Stored records:

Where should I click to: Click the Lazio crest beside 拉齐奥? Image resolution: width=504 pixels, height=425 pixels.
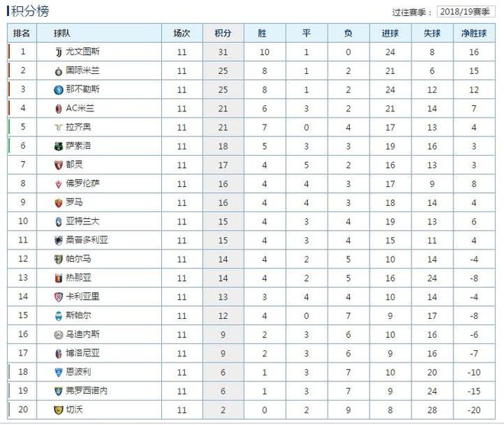point(58,127)
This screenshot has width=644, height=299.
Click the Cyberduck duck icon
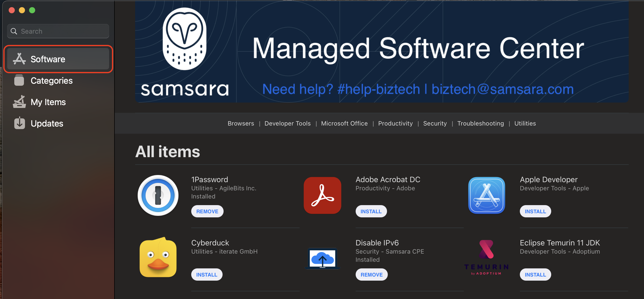158,257
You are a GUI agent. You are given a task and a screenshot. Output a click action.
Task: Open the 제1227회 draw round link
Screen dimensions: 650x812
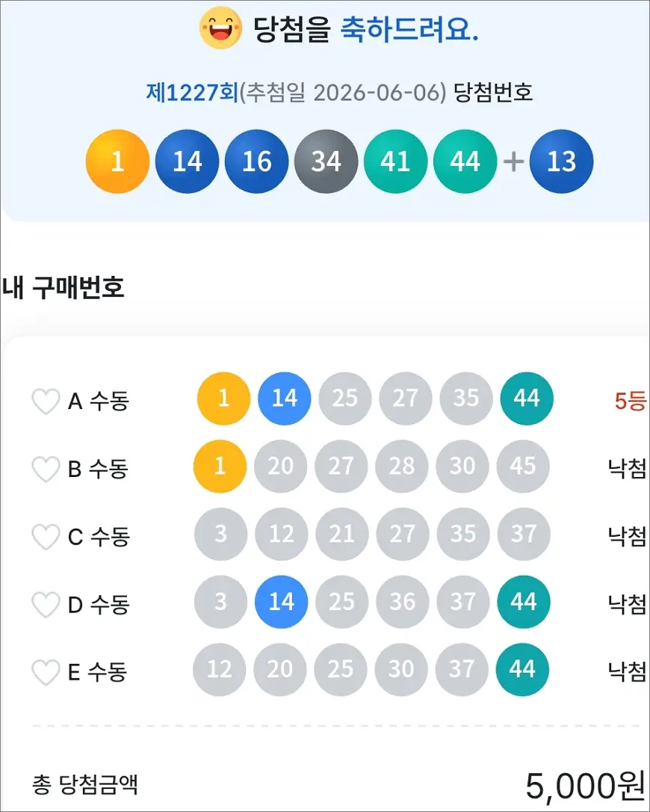point(192,93)
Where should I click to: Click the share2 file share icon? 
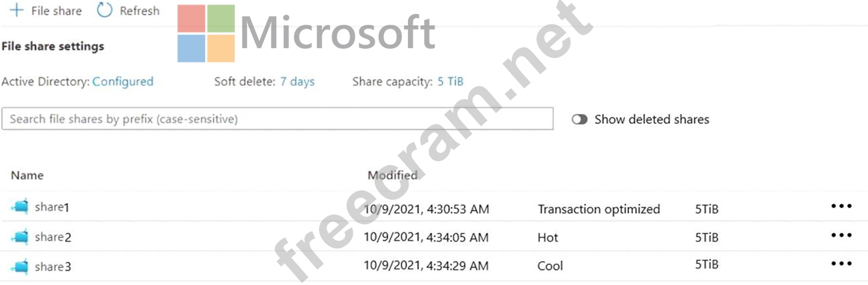pos(20,237)
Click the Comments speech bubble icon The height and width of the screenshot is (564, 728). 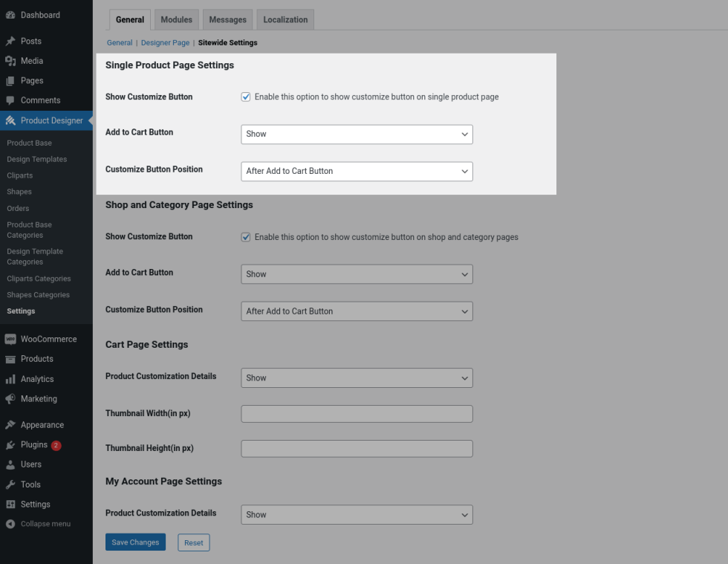pos(10,100)
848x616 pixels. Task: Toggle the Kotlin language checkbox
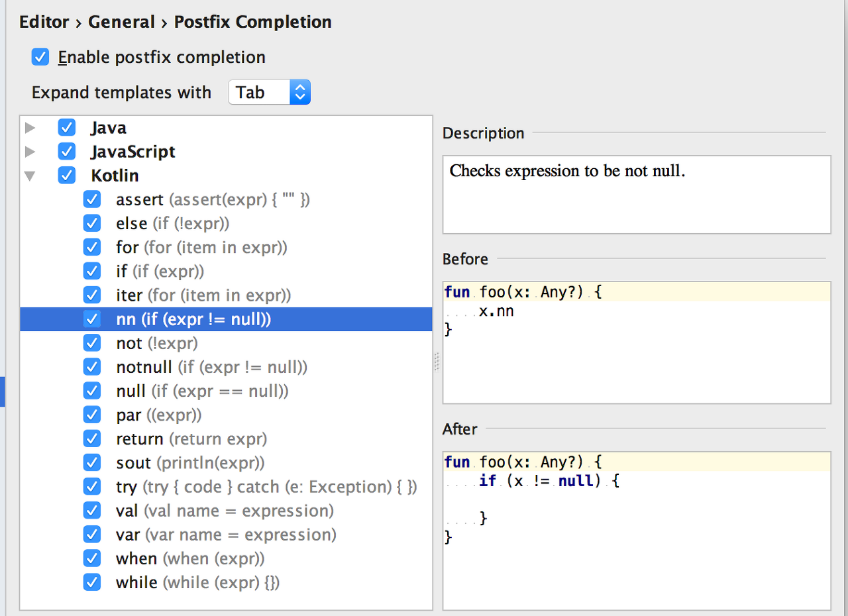point(67,176)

Task details
Give back exactly the lines from the one that contains "848x616 pixels. Task: Toggle" to the final line of the data above, both included, with all pictures removed.

Response to the exercise
848x616 pixels. Task: Toggle the Kotlin language checkbox
point(67,176)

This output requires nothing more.